→ **Stored data**:
::::::::::

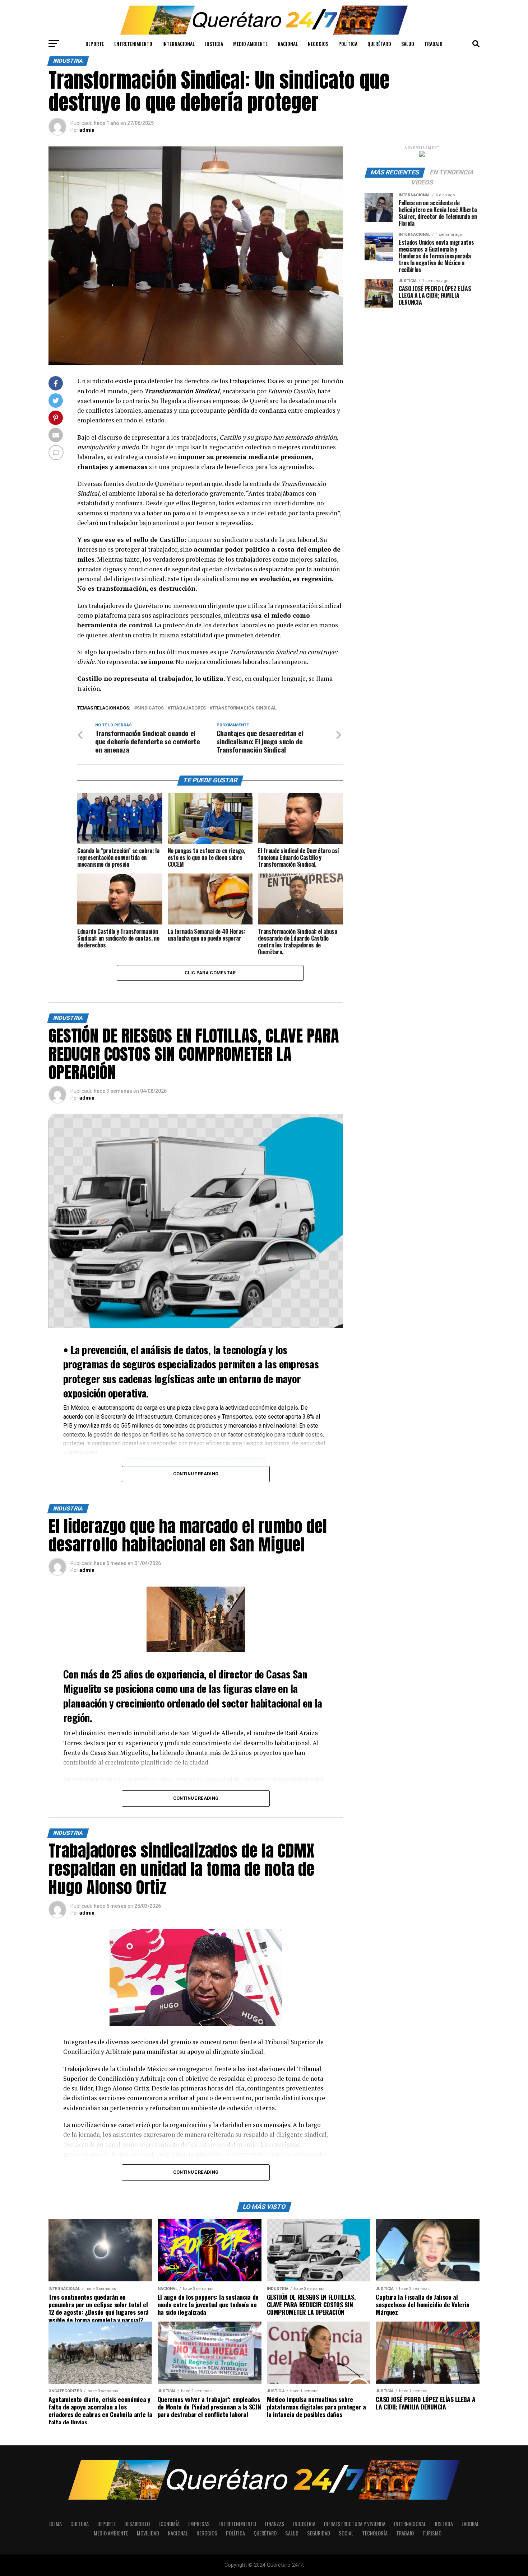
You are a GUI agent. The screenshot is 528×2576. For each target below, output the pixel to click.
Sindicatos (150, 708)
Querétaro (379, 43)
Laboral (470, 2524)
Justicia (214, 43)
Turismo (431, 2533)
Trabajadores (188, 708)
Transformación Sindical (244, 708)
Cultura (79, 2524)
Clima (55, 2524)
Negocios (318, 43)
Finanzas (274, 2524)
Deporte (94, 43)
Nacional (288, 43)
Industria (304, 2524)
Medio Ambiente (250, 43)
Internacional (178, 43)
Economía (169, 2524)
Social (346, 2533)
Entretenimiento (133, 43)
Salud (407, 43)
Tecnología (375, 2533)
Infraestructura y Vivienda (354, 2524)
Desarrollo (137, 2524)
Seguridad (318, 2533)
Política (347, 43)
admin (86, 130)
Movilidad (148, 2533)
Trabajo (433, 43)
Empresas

::::::::::

→ **Requirement**:
Where the records above contain a line with "Trabajadores (188, 708)", repeat that line and each later line through the end, exactly, and nothing more.

→ **Task output**:
Trabajadores (188, 708)
Transformación Sindical (244, 708)
Cultura (79, 2524)
Clima (55, 2524)
Negocios (318, 43)
Finanzas (274, 2524)
Deporte (94, 43)
Nacional (288, 43)
Industria (304, 2524)
Medio Ambiente (250, 43)
Internacional (178, 43)
Economía (169, 2524)
Social (346, 2533)
Entretenimiento (133, 43)
Salud (407, 43)
Tecnología (375, 2533)
Infraestructura y Vivienda (354, 2524)
Desarrollo (137, 2524)
Seguridad (318, 2533)
Política (347, 43)
admin (86, 130)
Movilidad (148, 2533)
Trabajo (433, 43)
Empresas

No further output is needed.